To illustrate that point, he recalls a recent hard-drive failure that resulted in an inquiry message. That message was routed to appropriate personnel and, on the same day—a Saturday—the drive was quickly replaced. “We’ve programmed the QMessage Monitor to turn issues like hard-drive failures into inquiry messages,” he says. “We’ve come a long way since that 30-day failure we had in the past.”

While QMessage Monitor is focused on system-related messages, QSystem Monitor indicates how the systems are performing. For example, the tool can notify the appropriate IT employees of excessive CPU use so they can take action to reduce it. Similarly, it can generate messages if disk space is nearing peak capacity. “We can even monitor controllers that go down or services that aren’t operating correctly,” Cree says. “For instance, we can monitor our Domino* server ports to make sure that our Domino servers are operating correctly.”

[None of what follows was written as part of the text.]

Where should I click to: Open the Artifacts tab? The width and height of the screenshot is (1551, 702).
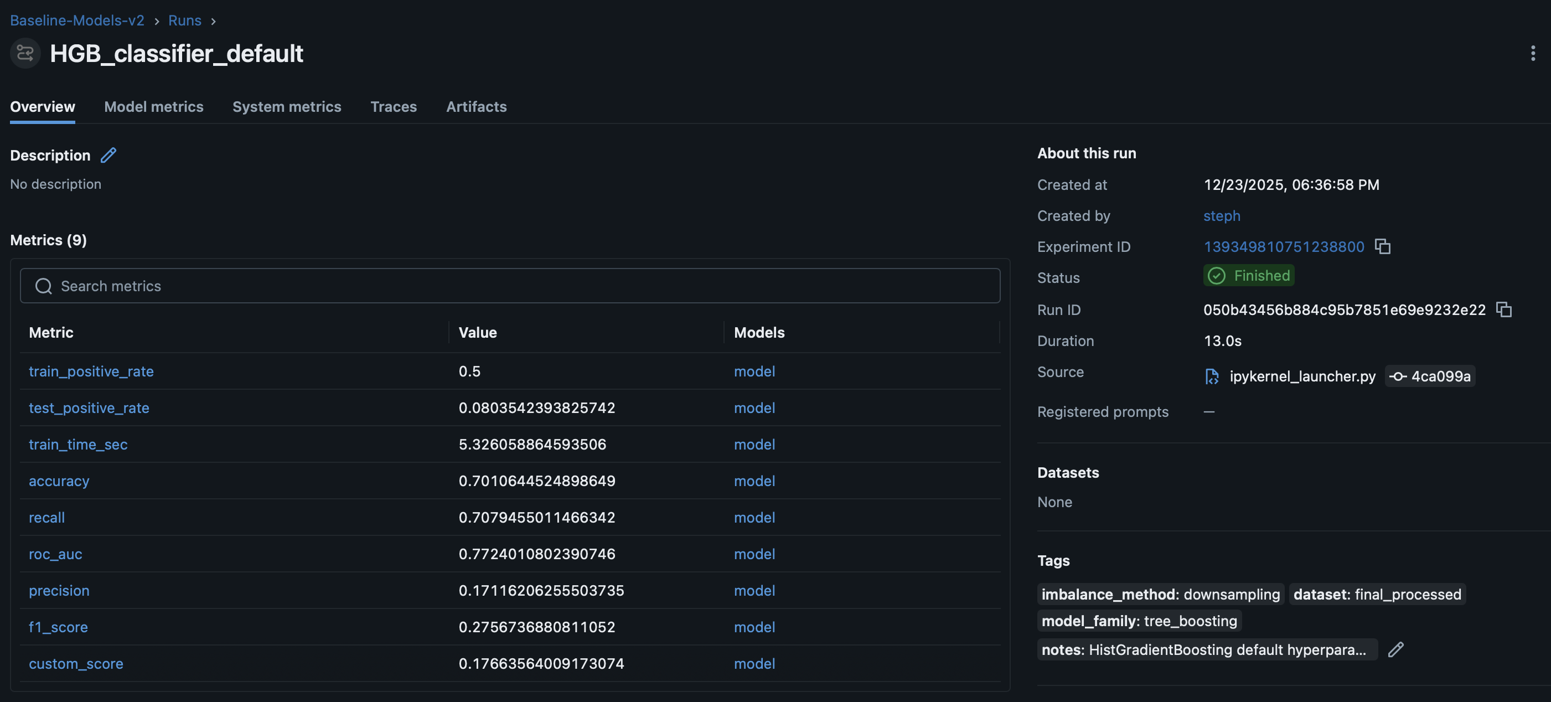pyautogui.click(x=476, y=107)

As with QMessage Monitor, QSystem Monitor messages can be routed to the appropriate personnel, who can take prompt action should anything occur. This type of messaging is enhanced with QRemote Control, which can route messages to onsite terminals, offsite PCs and portable devices. For example, if something goes awry, a message can be sent to a smartphone. If the problem is relatively simple to resolve, the message recipient can answer the message with a “Retry or Cancel,” as Cree puts it, to correct the issue.

If the problem is more involved than that, the recipient can log onto the system from a remote workstation and respond to the situation. As a result, IT workers are no longer tethered to the company’s systems, waiting for messages to appear on their consoles or finding a message on a Monday related to a problem that occurred on a Saturday. Now, they can take near-immediate action. “In the past, we checked on Saturday and Sunday mornings for messages, but that solution wasn’t always reliable and people often didn’t know what to do when they got a message. With QRemote Control, we don’t have to worry about that anymore,” Cree says.

Better Control

Before deploying the CCSS solutions, Nippon Express USA’s IT personnel had to manually check for messages. Now, much of that work is automatic. If something goes wrong in the company’s IT department, IT personnel can quickly respond, whether they’re in the office or not. And thanks to this automation, the company estimates that system operators are spending 87 percent less time monitoring systems. This means programmers can now spend more time innovating and helping customers.

Cree indicates that the CCSS tools have already paid for themselves, in improved productivity, the prevention of unplanned downtime and better allocation of system resources. As he notes, “QSystem Manager allows us, for example, to view disk-space usage on a very detailed level, and if disk space is being overused, we can identify how and get it remedied. Overall, we simply have better control of our systems.”